**Assignment:** One number is all that is asked for: the number of lines below that hold the string "agent".

--

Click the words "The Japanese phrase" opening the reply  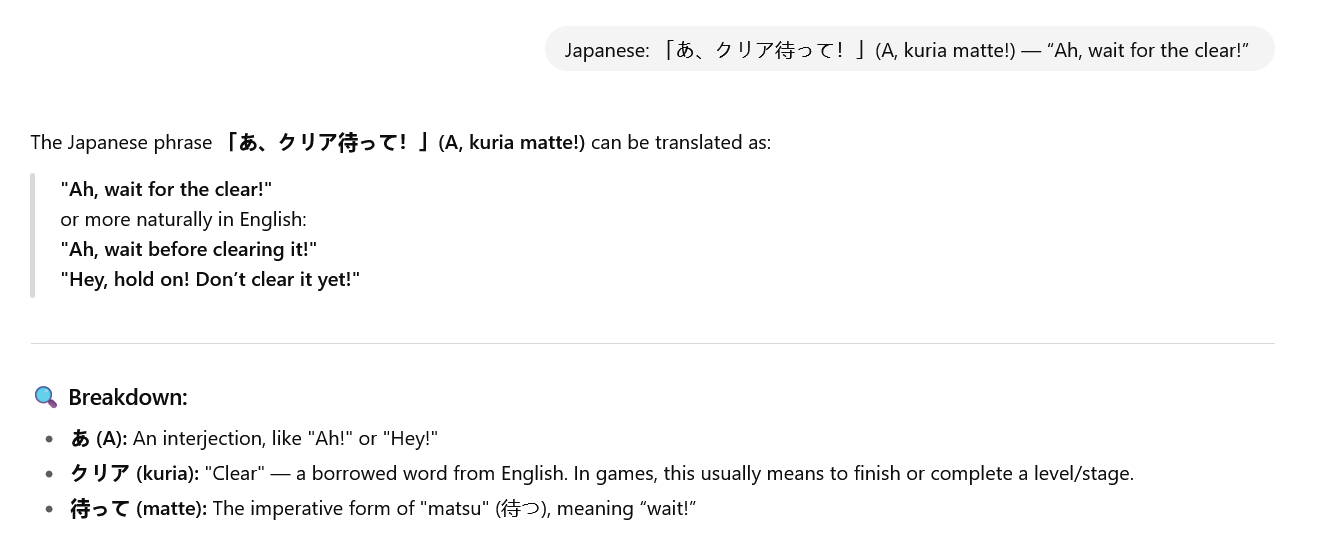121,142
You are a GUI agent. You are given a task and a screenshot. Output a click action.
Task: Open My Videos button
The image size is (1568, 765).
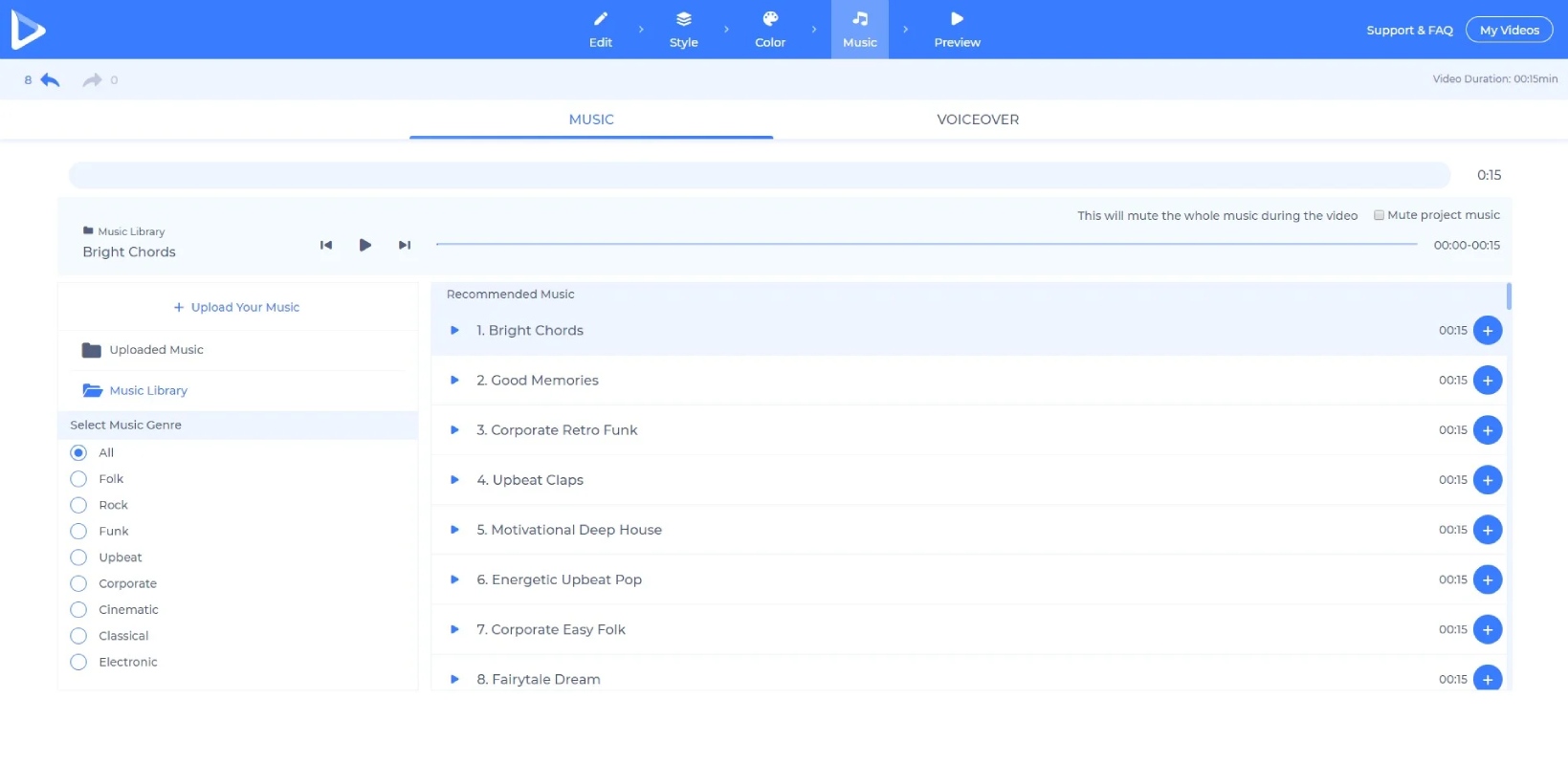pos(1509,30)
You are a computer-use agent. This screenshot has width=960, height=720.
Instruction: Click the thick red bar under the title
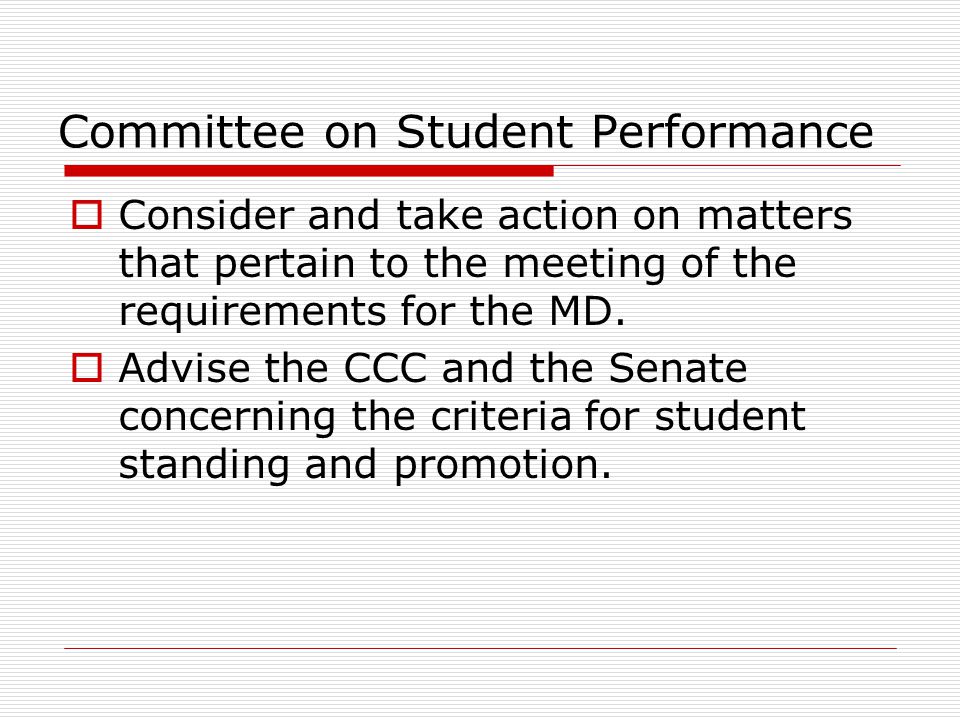coord(309,171)
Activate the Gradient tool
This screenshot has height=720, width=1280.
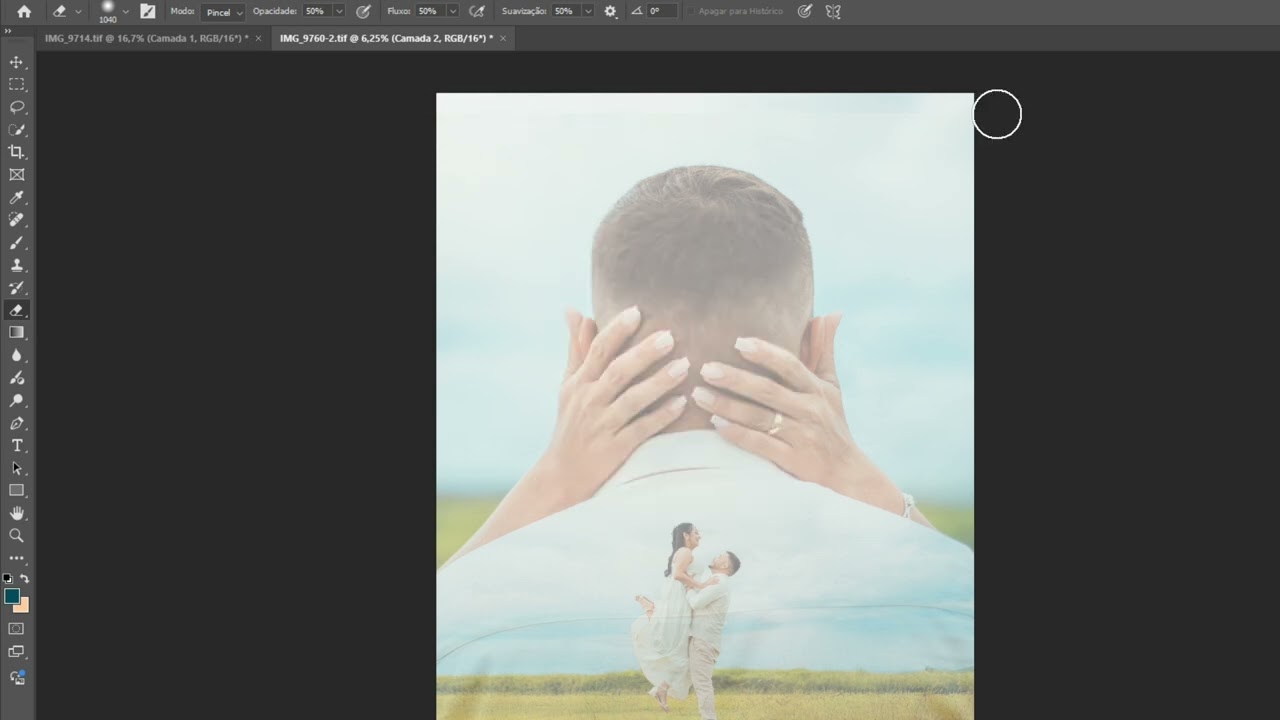point(16,332)
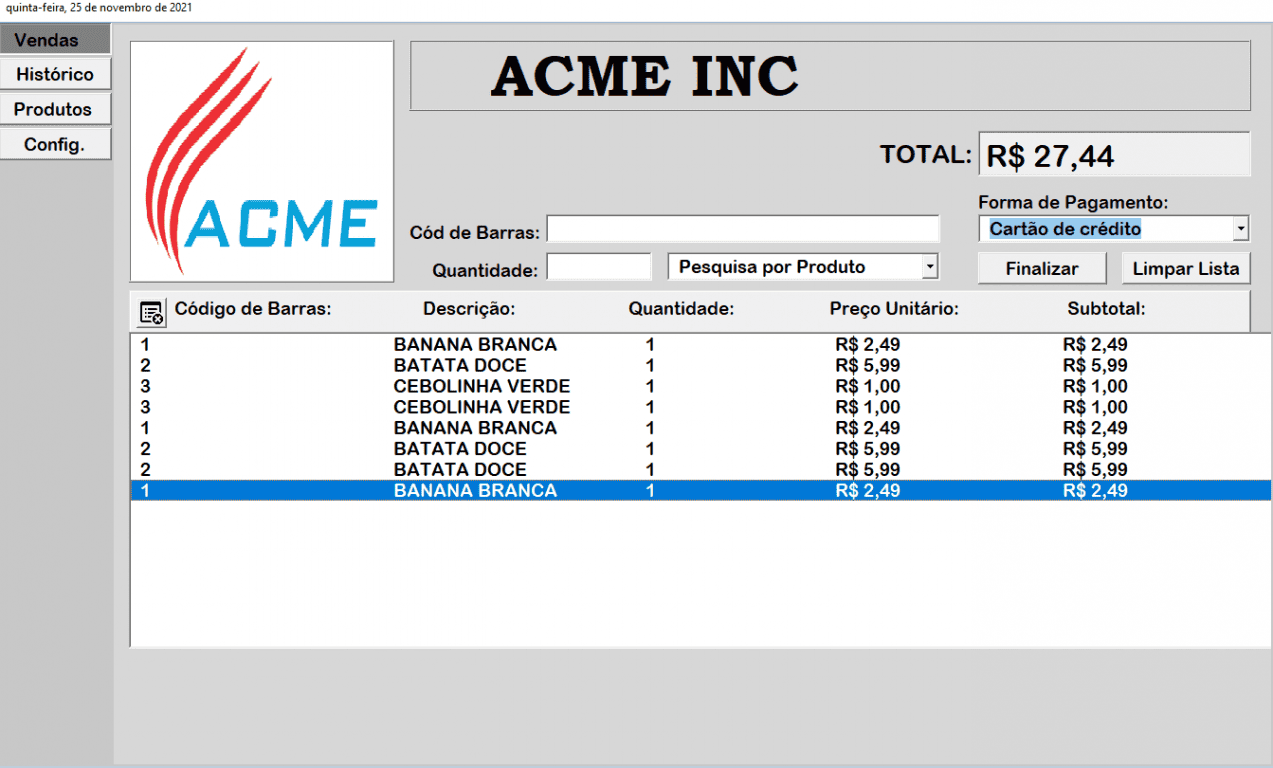Click the Subtotal column header

click(x=1106, y=309)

--

**Answer for the task:** 2